Centenas de pessoas se encontram ainda reunidas na praça Tahrir, centro do Cairo, um dia depois da reforma ministerial que não convenceu os manifestantes para colocar fim à ocupação desse local simbólico.

"Esperávamos um governo que expressasse nossas petições e as aplicasse", declarou o xeque Mazhar Shabeen, que dirige todas as sextas-feiras a tradicional oração muçulmana neste grande espaço de manifestação no centro da cidade.

"Mas, por uma razão que ignoramos, insistem em nos impor membros do antigo regime", lamentou, falando ante os manifestantes.

Um novo gabinete tomou posse na quinta-feira no Egito, com novos ministros das Relações Exteriores e Finanças, que antes eram cargos ocupados por figuras questionadas pelos manifestantes devido à proximidade com o antigo regime de Hosni Mubarak.

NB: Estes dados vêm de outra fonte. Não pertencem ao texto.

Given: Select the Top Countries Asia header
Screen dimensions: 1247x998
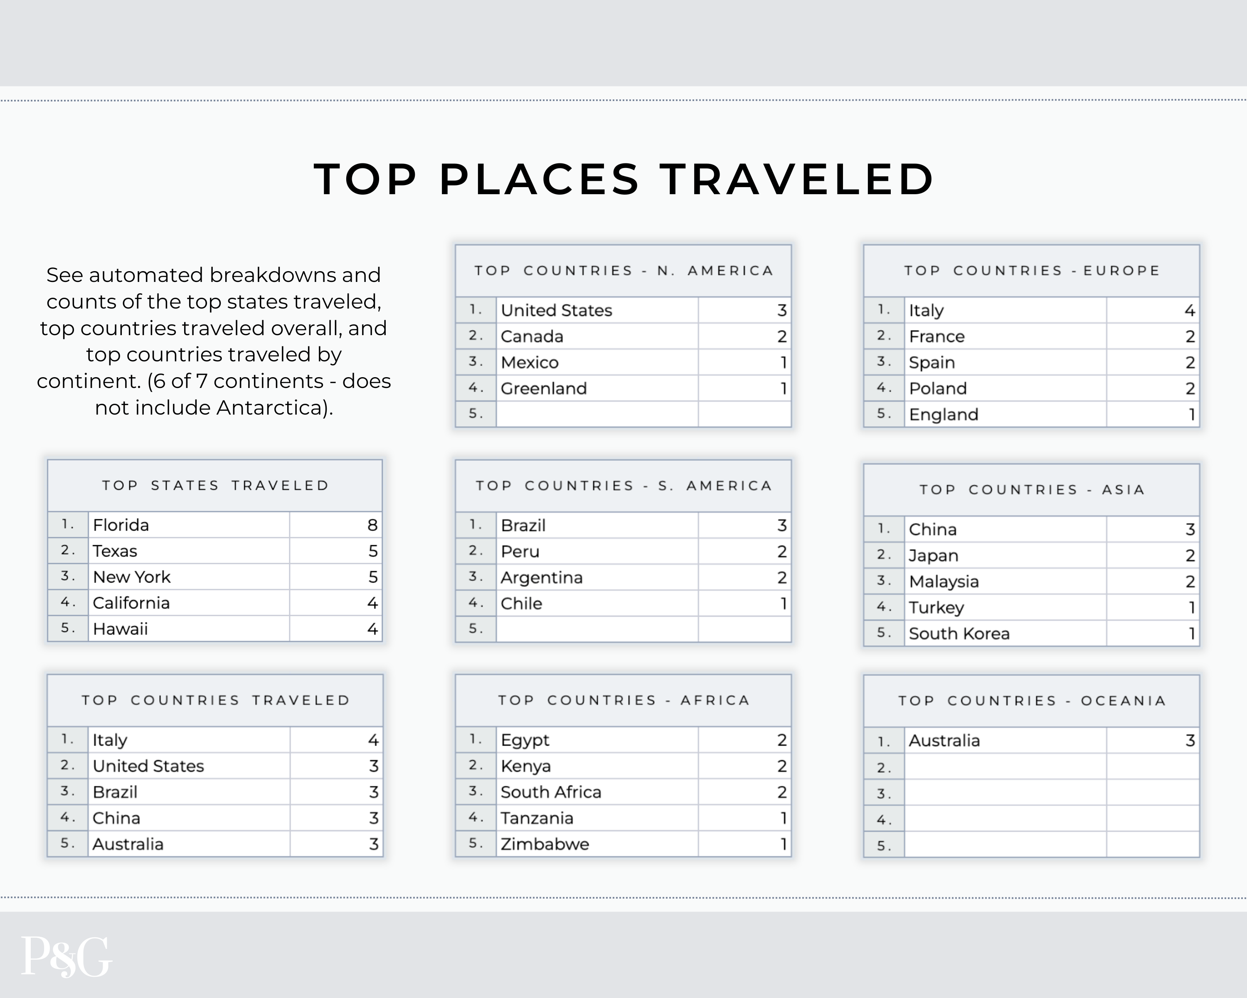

Dez ministros foram mantidos em seus cargos e quinze novos entraram no governo do primeiro-ministro Esam Sharaf.

A cerimônia de posse foi realizada na presença do marechal Hussein Tantaui, chefe do Conselho Supremo das Forças Armadas, cargo que dirige desde a queda de Mubarak no dia 11 de fevereiro.

A remodelação foi feita sob pressão dos manifestantes que acompanham há duas semanas na praça Tahrir para exigir a saída de pessoas ligadas ao antigo regime e mais reformas.

Os manifestantes denunciam também a lentidão da justiça para tratar de casos de ex-funcionários de Mubarak e acusam o exército de perpetuar métodos repressivos.

Os manifestantes convocaram um novo protesto para esta sexta-feira - chamada de "sexta-feira decisiva" - na praça que se tornou um símbolo da rebelião que derrubou Mubarak, que estava no poder a três décadas.

Os islamitas por sua vez, convocaram manifestações neste mesmo dia "pela estabilidade".

Sharaf foi nomeado primeiro-ministro em março. Seu prestigio inicial entre os jovens rebeldes tem diminuído nos últimos meses pelo pouco poder que tem sobre o exército e pela demora de para iniciar as reformas.

O governo de transição deve permanecer nas funções até as eleições previstas para o próximo outono boreal.